[WHAT NEEDS TO BE DONE]
Start at the first record below and retype through the last, exactly.

-------- AVAILABLE RECORDS

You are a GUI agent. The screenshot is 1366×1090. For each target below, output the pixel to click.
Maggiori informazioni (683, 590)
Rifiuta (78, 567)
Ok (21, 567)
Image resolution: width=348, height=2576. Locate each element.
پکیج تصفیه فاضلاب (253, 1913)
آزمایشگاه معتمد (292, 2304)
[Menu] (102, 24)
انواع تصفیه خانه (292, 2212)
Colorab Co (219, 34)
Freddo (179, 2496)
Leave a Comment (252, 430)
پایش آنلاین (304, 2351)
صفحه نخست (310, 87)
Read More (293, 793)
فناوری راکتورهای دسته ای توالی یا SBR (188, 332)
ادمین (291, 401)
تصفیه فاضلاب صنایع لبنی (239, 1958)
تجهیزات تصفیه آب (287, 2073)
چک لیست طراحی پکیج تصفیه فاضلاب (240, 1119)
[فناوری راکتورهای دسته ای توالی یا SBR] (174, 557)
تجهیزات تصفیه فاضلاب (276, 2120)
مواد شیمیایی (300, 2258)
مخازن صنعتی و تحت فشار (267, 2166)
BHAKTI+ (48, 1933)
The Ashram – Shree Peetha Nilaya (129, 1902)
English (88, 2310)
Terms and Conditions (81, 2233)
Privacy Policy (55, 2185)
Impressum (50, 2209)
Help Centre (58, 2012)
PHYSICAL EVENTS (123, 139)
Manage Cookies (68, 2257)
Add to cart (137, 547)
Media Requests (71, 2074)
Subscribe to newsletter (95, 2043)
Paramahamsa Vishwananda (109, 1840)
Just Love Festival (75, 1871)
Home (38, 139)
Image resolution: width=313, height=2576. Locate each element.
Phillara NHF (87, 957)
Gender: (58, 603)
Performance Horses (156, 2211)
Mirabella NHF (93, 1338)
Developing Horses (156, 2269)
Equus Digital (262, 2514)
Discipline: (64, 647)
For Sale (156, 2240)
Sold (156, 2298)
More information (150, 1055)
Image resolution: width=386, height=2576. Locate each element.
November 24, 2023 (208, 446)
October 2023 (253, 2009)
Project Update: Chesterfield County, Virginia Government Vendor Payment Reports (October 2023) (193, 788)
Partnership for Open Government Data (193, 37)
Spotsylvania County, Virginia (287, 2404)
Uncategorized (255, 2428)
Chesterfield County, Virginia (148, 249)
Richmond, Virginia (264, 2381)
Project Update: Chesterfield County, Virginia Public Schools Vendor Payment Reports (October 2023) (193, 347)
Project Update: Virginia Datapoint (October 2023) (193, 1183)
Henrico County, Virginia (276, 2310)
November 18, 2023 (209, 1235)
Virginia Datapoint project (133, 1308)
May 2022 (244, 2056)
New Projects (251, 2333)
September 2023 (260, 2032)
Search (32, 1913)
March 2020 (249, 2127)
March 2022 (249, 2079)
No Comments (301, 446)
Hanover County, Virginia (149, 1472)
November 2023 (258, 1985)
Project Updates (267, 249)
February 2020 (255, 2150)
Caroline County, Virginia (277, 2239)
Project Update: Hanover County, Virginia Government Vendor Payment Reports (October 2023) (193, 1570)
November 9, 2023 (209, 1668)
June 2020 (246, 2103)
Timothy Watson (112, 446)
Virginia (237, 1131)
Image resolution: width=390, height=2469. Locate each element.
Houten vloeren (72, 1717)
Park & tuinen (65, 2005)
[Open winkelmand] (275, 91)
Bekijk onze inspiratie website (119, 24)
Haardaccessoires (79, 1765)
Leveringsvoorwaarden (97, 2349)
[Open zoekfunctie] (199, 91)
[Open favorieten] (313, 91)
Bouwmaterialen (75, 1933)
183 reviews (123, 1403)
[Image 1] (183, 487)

----------------

[RESULT FOR THIS TASK]
You are a GUI agent. The screenshot is 1366×1090. For each target below, output the pixel to click.
Maggiori informazioni (683, 590)
Rifiuta (78, 567)
Ok (21, 567)
Image resolution: width=348, height=2576. Locate each element.
پکیج تصفیه فاضلاب (253, 1913)
آزمایشگاه معتمد (292, 2304)
[Menu] (102, 24)
انواع تصفیه خانه (292, 2212)
Colorab Co (219, 34)
Freddo (179, 2496)
Leave a Comment (252, 430)
پایش آنلاین (304, 2351)
صفحه نخست (310, 87)
Read More (293, 793)
فناوری راکتورهای دسته ای توالی یا SBR (188, 332)
ادمین (291, 401)
تصفیه فاضلاب صنایع لبنی (239, 1958)
تجهیزات تصفیه آب (287, 2073)
چک لیست طراحی پکیج تصفیه فاضلاب (240, 1119)
[فناوری راکتورهای دسته ای توالی یا SBR] (174, 557)
تجهیزات تصفیه فاضلاب (276, 2120)
مواد شیمیایی (300, 2258)
مخازن صنعتی و تحت فشار (267, 2166)
BHAKTI+ (48, 1933)
The Ashram – Shree Peetha Nilaya (129, 1902)
English (88, 2310)
Terms and Conditions (81, 2233)
Privacy Policy (55, 2185)
Impressum (50, 2209)
Help Centre (58, 2012)
PHYSICAL EVENTS (123, 139)
Manage Cookies (68, 2257)
Add to cart (137, 547)
Media Requests (71, 2074)
Subscribe to newsletter (95, 2043)
Paramahamsa Vishwananda (109, 1840)
Just Love Festival (75, 1871)
Home (38, 139)
Image resolution: width=313, height=2576. Locate each element.
Phillara NHF (87, 957)
Gender: (58, 603)
Performance Horses (156, 2211)
Mirabella NHF (93, 1338)
Developing Horses (156, 2269)
Equus Digital (262, 2514)
Discipline: (64, 647)
For Sale (156, 2240)
Sold (156, 2298)
More information (150, 1055)
Image resolution: width=386, height=2576. Locate each element.
November 24, 2023 (208, 446)
October 2023 (253, 2009)
Project Update: Chesterfield County, Virginia Government Vendor Payment Reports (October 2023) (193, 788)
Partnership for Open Government Data (193, 37)
Spotsylvania County, Virginia (287, 2404)
Uncategorized (255, 2428)
Chesterfield County, Virginia (148, 249)
Richmond, Virginia (264, 2381)
Project Update: Chesterfield County, Virginia Public Schools Vendor Payment Reports (October 2023) (193, 347)
Project Update: Virginia Datapoint (October 2023) (193, 1183)
Henrico County, Virginia (276, 2310)
November 18, 2023 (209, 1235)
Virginia Datapoint project (133, 1308)
May 2022 (244, 2056)
New Projects (251, 2333)
September 2023 (260, 2032)
Search (32, 1913)
March 2020 (249, 2127)
March 2022 (249, 2079)
No Comments (301, 446)
Hanover County, Virginia (149, 1472)
November 2023 (258, 1985)
Project Updates (267, 249)
February 2020 (255, 2150)
Caroline County, Virginia (277, 2239)
Project Update: Hanover County, Virginia Government Vendor Payment Reports (October 2023) (193, 1570)
November 9, 2023 (209, 1668)
June 2020 (246, 2103)
Timothy Watson (112, 446)
Virginia (237, 1131)
Image resolution: width=390, height=2469. Locate each element.
Houten vloeren (72, 1717)
Park & tuinen (65, 2005)
[Open winkelmand] (275, 91)
Bekijk onze inspiratie website (119, 24)
Haardaccessoires (79, 1765)
Leveringsvoorwaarden (97, 2349)
[Open zoekfunctie] (199, 91)
[Open favorieten] (313, 91)
Bouwmaterialen (75, 1933)
183 reviews (123, 1403)
[Image 1] (183, 487)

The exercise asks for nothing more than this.